Lay out the lines of the records from the line with "MULTI V вътрешно тяло LG ARNU12GB3G4" to the line with "Моят профил (759, 1396)", both included, as a JSON list of strings with one string per line and blank lines omitted.

The records
** begin **

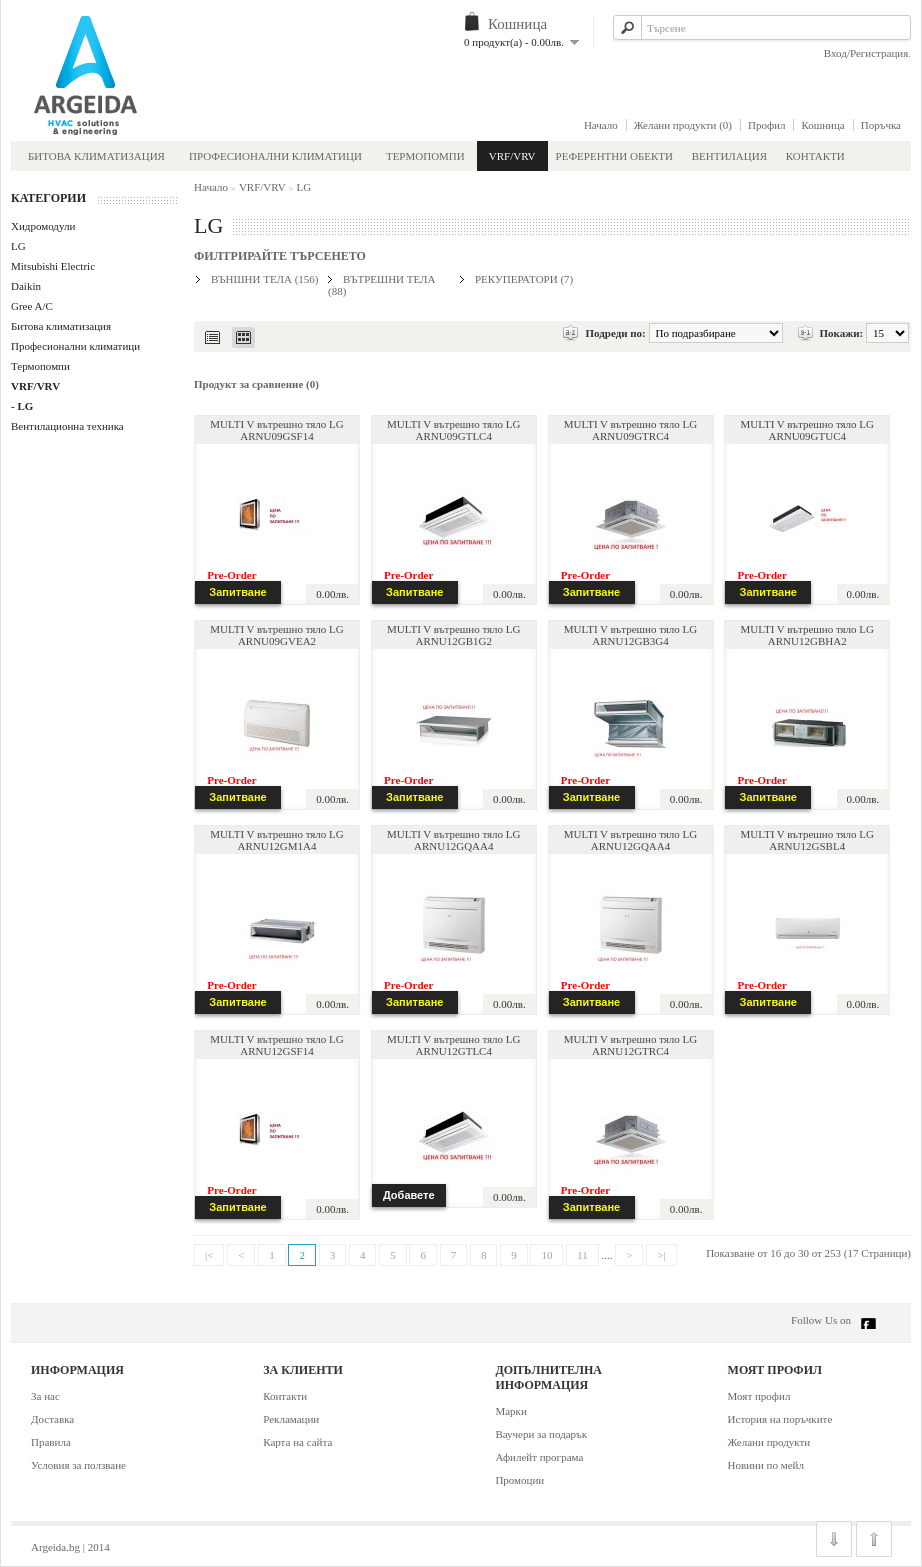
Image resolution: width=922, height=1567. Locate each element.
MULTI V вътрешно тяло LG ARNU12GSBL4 (807, 840)
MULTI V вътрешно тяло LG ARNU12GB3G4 (631, 635)
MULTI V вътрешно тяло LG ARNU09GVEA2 (277, 635)
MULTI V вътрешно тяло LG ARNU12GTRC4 (631, 1045)
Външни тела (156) (264, 279)
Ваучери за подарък (541, 1434)
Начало (601, 125)
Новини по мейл (766, 1465)
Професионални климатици (275, 156)
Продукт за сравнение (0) (256, 384)
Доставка (52, 1419)
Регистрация (879, 53)
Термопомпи (425, 156)
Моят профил (759, 1396)
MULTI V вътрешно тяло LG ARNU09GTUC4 (807, 430)
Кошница (822, 125)
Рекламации (291, 1419)
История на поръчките (780, 1419)
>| (661, 1255)
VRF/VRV (512, 156)
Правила (51, 1442)
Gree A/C (32, 306)
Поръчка (881, 125)
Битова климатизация (96, 156)
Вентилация (731, 156)
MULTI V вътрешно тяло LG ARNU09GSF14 (277, 430)
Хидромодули (43, 226)
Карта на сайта (297, 1442)
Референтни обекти (614, 156)
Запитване (237, 592)
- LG (22, 406)
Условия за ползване (78, 1465)
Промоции (519, 1480)
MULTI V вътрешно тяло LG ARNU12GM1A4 (277, 840)
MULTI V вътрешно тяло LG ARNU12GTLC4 (454, 1045)
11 (582, 1255)
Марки (510, 1411)
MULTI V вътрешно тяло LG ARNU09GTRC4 (631, 430)
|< (209, 1255)
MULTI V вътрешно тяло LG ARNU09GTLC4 (454, 430)
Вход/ (837, 53)
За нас (45, 1396)
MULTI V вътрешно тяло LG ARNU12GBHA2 (807, 635)
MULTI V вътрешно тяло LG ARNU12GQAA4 (454, 840)
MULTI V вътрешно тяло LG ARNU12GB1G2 (454, 635)
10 (546, 1255)
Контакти (815, 156)
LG (18, 246)
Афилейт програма (539, 1457)
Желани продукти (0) (683, 125)
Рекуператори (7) (524, 279)
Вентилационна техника (67, 426)
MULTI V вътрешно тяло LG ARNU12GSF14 (277, 1045)
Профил (766, 125)
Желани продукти (769, 1442)
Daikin (26, 286)
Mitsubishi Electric (53, 266)
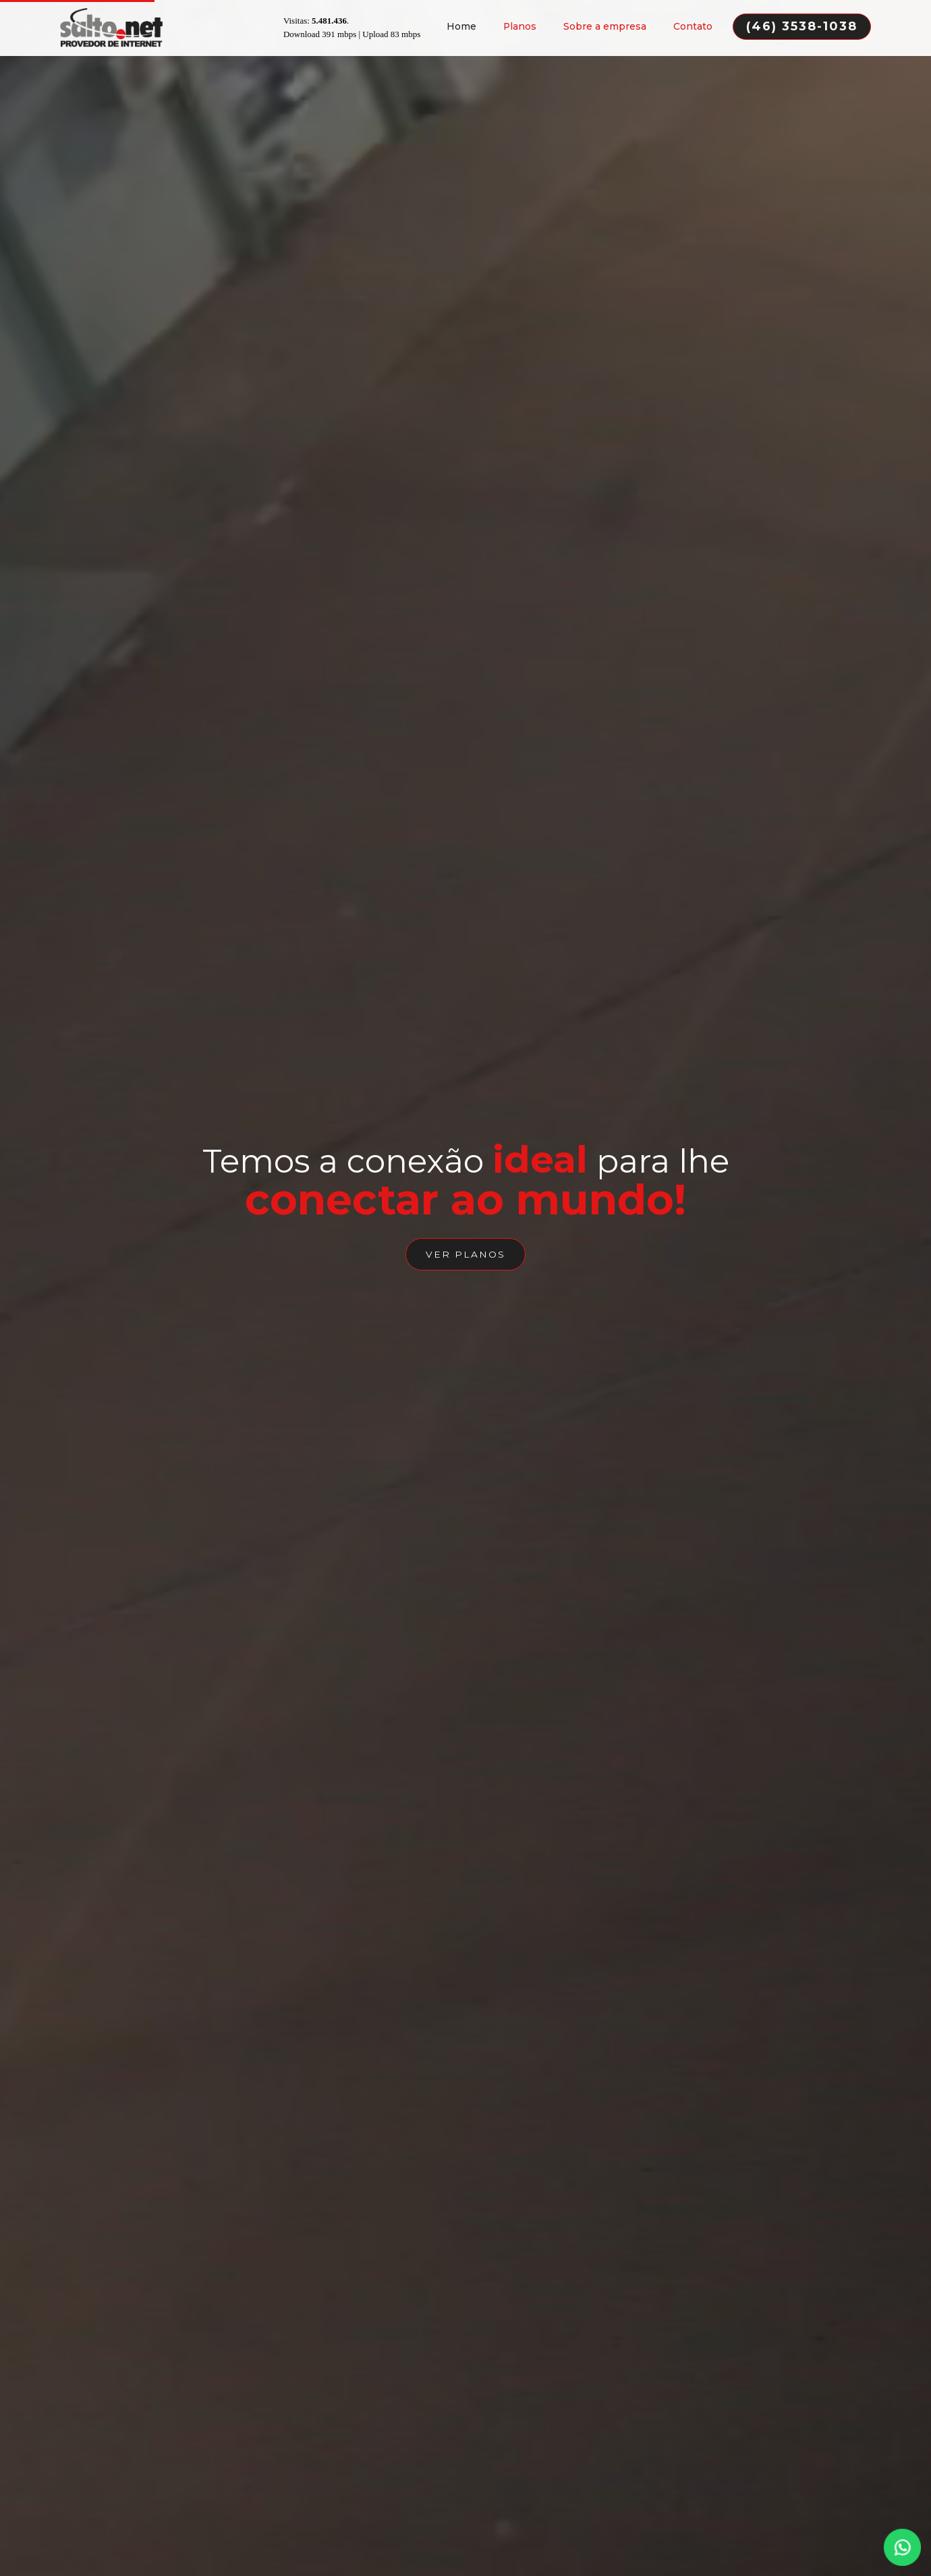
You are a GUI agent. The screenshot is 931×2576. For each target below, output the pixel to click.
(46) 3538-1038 (801, 25)
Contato (692, 25)
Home (461, 25)
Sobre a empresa (604, 25)
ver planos (465, 1257)
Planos (519, 25)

** end **

Correct output
[
  "MULTI V вътрешно тяло LG ARNU12GB3G4 (631, 635)",
  "MULTI V вътрешно тяло LG ARNU09GVEA2 (277, 635)",
  "MULTI V вътрешно тяло LG ARNU12GTRC4 (631, 1045)",
  "Външни тела (156) (264, 279)",
  "Ваучери за подарък (541, 1434)",
  "Начало (601, 125)",
  "Новини по мейл (766, 1465)",
  "Професионални климатици (275, 156)",
  "Продукт за сравнение (0) (256, 384)",
  "Доставка (52, 1419)",
  "Регистрация (879, 53)",
  "Термопомпи (425, 156)",
  "Моят профил (759, 1396)"
]